(Recorded data Opens)

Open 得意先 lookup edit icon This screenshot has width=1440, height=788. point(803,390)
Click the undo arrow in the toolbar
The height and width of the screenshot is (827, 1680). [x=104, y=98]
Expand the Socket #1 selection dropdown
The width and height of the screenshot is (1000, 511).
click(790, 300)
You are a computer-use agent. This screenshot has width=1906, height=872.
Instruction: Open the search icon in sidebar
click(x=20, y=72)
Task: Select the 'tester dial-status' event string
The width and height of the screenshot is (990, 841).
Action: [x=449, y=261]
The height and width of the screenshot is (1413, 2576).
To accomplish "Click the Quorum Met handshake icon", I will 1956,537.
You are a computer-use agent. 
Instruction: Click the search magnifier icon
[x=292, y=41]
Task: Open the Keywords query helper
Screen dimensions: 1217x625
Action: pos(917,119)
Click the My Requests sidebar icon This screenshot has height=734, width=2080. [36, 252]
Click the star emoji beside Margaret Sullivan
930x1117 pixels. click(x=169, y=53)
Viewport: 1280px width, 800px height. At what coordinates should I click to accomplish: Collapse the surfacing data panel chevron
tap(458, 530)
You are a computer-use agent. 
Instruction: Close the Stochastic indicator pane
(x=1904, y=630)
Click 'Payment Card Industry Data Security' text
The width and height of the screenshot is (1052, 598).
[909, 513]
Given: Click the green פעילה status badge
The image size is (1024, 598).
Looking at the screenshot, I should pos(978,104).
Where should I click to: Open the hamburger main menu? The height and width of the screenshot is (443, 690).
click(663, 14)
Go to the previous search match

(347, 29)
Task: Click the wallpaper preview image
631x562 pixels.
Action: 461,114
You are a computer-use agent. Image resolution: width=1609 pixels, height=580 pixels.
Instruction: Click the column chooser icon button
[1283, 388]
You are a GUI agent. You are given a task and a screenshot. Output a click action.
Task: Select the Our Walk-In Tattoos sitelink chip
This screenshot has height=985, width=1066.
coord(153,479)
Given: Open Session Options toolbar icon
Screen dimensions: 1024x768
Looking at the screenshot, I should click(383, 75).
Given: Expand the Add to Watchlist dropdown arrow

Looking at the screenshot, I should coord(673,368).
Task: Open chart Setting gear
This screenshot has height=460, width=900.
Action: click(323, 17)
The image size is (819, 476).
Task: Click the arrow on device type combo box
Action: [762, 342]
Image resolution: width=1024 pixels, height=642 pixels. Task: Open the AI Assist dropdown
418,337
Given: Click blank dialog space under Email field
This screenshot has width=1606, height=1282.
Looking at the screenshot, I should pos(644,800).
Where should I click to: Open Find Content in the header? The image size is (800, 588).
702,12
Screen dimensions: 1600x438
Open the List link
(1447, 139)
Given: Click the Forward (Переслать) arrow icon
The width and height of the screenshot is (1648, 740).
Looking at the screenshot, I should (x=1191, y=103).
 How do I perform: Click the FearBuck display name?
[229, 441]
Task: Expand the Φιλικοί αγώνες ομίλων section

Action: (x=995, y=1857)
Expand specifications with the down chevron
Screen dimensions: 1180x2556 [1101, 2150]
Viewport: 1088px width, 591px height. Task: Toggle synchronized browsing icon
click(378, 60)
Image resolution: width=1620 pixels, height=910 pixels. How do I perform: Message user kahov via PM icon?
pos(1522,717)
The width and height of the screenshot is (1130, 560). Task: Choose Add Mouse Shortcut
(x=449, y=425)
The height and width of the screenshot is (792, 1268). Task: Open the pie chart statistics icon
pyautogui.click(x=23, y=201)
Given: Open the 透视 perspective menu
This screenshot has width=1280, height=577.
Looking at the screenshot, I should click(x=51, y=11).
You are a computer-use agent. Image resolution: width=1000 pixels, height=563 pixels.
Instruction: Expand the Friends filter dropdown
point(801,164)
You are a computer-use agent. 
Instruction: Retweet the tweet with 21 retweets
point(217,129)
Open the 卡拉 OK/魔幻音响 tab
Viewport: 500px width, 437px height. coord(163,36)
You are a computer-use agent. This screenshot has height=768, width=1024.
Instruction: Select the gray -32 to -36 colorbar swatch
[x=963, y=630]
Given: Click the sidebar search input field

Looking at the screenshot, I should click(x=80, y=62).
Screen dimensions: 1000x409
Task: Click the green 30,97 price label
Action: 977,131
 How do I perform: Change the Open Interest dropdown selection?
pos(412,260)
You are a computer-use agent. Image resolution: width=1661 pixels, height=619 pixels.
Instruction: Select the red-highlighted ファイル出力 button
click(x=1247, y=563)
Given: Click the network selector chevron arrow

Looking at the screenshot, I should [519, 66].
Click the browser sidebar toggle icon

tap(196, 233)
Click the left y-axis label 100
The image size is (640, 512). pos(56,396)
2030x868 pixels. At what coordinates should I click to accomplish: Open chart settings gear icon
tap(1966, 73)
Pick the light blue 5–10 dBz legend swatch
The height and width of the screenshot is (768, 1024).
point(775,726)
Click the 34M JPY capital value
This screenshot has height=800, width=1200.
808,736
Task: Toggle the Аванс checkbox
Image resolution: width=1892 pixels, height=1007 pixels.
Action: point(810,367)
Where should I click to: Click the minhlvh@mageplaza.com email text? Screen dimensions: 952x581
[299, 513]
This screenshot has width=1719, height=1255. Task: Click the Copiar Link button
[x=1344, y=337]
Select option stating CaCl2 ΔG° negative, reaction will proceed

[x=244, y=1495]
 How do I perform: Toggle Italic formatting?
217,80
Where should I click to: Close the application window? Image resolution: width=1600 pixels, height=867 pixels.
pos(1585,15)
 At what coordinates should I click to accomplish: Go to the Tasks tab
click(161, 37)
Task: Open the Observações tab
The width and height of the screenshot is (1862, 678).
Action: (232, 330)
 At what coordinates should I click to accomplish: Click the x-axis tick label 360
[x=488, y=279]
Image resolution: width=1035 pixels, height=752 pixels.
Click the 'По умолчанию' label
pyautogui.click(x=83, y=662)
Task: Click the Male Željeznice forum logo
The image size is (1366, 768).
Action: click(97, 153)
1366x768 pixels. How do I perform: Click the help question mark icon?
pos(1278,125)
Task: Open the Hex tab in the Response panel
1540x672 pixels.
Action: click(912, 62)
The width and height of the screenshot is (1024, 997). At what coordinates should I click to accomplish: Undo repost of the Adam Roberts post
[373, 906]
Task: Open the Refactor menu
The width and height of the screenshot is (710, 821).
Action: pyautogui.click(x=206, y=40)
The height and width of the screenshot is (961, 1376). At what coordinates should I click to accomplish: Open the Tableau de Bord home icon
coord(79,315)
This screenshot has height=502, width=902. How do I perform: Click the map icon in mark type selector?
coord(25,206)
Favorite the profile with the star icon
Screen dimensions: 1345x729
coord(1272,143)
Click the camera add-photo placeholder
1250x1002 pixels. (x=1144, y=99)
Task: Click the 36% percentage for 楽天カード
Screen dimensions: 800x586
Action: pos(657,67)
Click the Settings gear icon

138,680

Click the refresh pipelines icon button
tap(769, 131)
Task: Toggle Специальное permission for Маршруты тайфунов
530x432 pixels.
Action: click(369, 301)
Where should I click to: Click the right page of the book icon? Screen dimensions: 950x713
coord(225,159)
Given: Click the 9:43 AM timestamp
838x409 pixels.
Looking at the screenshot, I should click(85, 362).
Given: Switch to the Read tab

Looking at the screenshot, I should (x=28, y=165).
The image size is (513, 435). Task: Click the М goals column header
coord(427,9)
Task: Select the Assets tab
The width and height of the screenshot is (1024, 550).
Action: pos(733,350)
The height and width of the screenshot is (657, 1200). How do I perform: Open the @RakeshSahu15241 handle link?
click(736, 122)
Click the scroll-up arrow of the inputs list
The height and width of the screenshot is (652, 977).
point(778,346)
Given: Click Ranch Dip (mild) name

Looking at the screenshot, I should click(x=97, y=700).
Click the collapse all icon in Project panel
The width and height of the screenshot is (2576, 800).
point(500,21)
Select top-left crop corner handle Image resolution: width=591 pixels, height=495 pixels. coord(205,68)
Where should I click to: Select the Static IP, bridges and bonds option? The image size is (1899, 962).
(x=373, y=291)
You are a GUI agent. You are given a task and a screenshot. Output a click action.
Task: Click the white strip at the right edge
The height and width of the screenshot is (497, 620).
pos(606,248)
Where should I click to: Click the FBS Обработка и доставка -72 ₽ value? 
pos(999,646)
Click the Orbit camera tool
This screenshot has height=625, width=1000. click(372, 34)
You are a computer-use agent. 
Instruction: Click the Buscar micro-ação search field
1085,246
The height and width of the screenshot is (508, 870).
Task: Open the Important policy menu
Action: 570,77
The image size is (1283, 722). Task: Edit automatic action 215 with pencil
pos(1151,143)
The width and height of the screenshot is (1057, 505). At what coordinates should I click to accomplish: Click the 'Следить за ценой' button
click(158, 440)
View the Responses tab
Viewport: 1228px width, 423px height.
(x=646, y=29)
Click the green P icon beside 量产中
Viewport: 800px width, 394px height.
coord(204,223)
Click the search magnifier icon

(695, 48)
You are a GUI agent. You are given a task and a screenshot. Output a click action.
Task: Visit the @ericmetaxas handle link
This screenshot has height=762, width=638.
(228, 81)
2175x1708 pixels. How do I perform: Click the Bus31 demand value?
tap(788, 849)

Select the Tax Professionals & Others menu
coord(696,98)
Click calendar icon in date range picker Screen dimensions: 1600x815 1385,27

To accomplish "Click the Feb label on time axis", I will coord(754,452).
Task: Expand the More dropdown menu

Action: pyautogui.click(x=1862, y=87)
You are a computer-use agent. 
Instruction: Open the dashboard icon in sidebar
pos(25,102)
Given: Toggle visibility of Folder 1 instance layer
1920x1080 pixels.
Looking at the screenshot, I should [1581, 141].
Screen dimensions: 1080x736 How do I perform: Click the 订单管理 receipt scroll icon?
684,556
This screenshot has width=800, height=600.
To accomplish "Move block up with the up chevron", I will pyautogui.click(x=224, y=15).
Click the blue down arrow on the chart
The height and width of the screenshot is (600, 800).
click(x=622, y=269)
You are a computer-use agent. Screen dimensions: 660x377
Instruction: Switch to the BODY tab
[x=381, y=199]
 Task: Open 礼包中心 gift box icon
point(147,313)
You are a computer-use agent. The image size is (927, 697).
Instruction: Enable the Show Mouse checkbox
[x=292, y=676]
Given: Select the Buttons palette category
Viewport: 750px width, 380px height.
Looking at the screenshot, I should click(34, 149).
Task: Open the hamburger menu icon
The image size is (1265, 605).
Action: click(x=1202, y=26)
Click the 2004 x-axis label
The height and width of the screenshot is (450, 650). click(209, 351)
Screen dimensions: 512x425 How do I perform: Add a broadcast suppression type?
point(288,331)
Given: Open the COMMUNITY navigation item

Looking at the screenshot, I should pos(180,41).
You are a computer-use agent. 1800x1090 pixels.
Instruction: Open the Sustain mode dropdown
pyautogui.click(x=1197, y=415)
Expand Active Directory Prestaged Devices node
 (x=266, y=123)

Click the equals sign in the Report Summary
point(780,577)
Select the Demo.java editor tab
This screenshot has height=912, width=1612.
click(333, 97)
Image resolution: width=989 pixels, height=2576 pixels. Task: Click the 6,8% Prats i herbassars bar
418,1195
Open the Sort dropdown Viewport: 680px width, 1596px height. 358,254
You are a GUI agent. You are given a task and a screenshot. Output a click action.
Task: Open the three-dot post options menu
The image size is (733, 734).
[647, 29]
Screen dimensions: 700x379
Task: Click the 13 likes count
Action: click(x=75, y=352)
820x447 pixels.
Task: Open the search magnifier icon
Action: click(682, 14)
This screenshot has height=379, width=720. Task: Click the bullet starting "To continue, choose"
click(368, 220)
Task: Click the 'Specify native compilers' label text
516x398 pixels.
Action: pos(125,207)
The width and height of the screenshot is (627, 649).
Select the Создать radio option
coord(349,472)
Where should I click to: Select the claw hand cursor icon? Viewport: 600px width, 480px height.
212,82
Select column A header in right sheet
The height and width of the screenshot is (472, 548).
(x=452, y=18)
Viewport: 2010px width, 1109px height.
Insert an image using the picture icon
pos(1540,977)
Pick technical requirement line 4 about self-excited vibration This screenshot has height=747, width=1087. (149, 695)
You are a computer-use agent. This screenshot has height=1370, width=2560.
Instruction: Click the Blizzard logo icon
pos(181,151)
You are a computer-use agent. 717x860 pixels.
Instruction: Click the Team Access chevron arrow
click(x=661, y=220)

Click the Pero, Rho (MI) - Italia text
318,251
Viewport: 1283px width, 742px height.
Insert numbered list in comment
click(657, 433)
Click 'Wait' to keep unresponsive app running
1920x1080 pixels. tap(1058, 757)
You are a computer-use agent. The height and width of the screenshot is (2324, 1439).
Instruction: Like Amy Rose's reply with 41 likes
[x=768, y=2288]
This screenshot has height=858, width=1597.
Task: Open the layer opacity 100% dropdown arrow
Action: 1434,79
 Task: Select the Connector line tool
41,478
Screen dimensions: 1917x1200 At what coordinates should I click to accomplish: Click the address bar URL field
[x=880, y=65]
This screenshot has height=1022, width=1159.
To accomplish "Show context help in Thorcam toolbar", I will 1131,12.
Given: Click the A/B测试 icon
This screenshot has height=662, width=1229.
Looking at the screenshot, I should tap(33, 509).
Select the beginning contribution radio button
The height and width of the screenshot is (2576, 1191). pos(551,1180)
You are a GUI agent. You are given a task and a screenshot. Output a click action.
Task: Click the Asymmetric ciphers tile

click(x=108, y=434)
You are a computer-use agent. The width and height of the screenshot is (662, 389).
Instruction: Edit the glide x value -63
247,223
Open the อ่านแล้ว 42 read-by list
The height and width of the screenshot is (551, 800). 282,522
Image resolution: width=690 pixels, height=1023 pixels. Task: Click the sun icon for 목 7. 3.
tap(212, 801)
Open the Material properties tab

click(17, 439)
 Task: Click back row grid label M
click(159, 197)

(Recorded data Closes)

Your instructions:
Check each line in the records for the word "blue" and say how many have it, with nothing else.

Answer to the exercise:
2